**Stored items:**
————

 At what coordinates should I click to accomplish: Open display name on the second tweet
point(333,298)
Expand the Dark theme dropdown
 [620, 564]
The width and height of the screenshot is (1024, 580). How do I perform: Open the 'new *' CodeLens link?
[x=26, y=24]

————

**What the task asks:**
All lines from the one containing "The width and" down to the final line above are to be restated word for word; leave out the rest.

**Answer section:**
The width and height of the screenshot is (1024, 580). How do I perform: Open the 'new *' CodeLens link?
[x=26, y=24]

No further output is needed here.